> **QUESITO A**:
Nel testo sulla spesa pensionistica italiana, dopo quale paese si colloca l'Italia per spesa in previdenza e assistenza in Europa?
> **QUESITO B**:
Prosegua il testo sulla spesa pensionistica italiana, riprendendo dopo la sua ultima frase.

L’Italia insieme, a Spagna e Grecia, ha il maggior peso nella contribuzione previdenziale a carico dei lavoratori dipendenti.
La spesa in pensioni è elevatissima rispetto agli altri paesi europei, difatti il rapporto tra i redditi mediani degli over 65 e quello dei 18-64 è al secondo posto in europa sotto solo al Lussemburgo.
Inoltre, l’alta tassazione sulle pensioni (circa 60 miliardi) comporta che l’Italia è ultima per rapporto pensione lorda / pensione netta rispetto agli altri paesi OCSE 10.
La spesa per previdenza e assistenza è seconda in Europa, solo dopo la Francia, con voce maggiore quella delle pensioni previdenziali che risulta inoltre la più elevata in Europa.
Uno dei maggiori problemi dell’Italia, sotto questo punto di vista, è il rapporto occupati / pensionati, in netto calo dovuto alla crisi demografica in atto e al sistema pensionistico italiano. Dagli anni 70 in calo anche il tasso di fertilità che peggiora ulteriormente la situazione 11.

(Estratti da un insieme di dati)
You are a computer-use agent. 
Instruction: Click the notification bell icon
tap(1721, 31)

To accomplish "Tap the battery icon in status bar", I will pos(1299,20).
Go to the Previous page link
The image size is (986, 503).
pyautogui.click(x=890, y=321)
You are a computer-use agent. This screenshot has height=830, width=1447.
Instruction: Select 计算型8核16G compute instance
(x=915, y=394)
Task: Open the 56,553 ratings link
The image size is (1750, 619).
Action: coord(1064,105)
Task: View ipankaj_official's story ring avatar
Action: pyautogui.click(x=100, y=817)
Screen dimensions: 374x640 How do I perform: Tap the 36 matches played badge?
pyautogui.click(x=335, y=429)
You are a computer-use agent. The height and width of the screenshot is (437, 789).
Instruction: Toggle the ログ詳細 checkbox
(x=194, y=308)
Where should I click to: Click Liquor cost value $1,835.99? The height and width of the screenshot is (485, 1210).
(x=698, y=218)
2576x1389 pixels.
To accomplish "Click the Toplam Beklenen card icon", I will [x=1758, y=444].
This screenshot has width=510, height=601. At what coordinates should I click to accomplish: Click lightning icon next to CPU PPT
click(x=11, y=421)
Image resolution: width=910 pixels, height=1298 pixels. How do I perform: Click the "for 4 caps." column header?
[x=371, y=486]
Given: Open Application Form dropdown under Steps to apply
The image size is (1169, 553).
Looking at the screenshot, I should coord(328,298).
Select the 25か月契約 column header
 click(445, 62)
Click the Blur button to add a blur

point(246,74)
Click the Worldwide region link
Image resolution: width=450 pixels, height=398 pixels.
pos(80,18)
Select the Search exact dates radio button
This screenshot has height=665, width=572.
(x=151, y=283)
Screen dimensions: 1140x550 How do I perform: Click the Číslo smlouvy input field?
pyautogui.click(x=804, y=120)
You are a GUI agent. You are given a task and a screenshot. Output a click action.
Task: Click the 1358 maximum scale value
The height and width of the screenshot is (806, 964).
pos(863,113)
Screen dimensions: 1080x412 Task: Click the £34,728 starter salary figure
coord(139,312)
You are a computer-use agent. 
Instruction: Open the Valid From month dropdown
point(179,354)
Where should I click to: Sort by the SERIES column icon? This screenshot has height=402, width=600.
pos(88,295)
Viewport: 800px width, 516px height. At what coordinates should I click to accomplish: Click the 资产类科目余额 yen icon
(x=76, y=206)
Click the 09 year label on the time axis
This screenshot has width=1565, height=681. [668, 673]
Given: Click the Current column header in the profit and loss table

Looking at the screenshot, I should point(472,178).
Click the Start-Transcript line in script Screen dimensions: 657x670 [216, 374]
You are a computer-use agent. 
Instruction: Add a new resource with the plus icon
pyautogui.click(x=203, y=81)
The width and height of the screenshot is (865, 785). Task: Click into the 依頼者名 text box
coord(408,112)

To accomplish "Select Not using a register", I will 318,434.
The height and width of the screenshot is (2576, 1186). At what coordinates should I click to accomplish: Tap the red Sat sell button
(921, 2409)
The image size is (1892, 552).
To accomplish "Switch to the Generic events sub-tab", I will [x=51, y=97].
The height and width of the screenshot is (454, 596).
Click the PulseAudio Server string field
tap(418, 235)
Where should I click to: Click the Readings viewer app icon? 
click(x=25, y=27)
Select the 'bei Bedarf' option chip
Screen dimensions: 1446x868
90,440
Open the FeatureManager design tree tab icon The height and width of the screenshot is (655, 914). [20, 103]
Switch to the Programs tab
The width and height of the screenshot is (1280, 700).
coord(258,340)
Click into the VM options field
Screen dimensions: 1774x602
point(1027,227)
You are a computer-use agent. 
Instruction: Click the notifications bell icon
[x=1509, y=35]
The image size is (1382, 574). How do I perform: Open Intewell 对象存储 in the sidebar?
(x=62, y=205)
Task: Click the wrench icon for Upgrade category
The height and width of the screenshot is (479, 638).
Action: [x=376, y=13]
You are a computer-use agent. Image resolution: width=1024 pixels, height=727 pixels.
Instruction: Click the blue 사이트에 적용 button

> **RISPOSTA A**:
Dopo la Francia.

> **RISPOSTA B**:
Il nostro Paese spende il 50% della spesa pubblica in welfare, nel futuro a causa della crisi demografica potrebbe risultare insostenibile questo sistema pensionistico, la spesa aumenta ma i risultati non migliorano, bisogna investire in istruzione e in politiche di lavoro. La maggior voce di entrata dell’INPS proviene dal cuneo fiscale, che come abbiamo già visto è molto alto in Italia, però non basta l’alto cuneo fiscale, infatti l’INPS annualmente deve modificare il suo bilancio inserendo circa 159 miliardi da proventi fiscali alternative.
Cosa vuol dire questo?
Che l’INPS non ha abbastanza entrate da gettito contributivo e deve pagare alcune pensioni facendo deficit, alimentando così il debito pubblico, che è già molto elevato come abbiamo visto anche all’inizio. Però questa strategia di fare debito non è sostenibile a lungo termine, dato già la criticità di oggi nel sistema pensionistico. La soluzione c’è e fra poco vedremo quale sarà.
Negli ultimi anni, la crescita dell’economia italiana ha affrontato grandi difficoltà, un trend che ha radici nel decennio tra gli anni '70 e '80, quando si è verificata una svolta negativa. Oggi, la parola che meglio descrive la situazione economica italiana è "stagnazione".
Questa situazione è il risultato di scelte politiche fatte in quegli anni, della successiva incapacità di adattarsi all’Euro, di due grandi crisi economiche consecutive e, più recentemente, della pandemia di Covid-19. Questi fattori hanno contribuito a una situazione economica peggiore rispetto ai vicini dell’Unione Europea, con salari che ne hanno risentito significativamente, come abbiamo visto.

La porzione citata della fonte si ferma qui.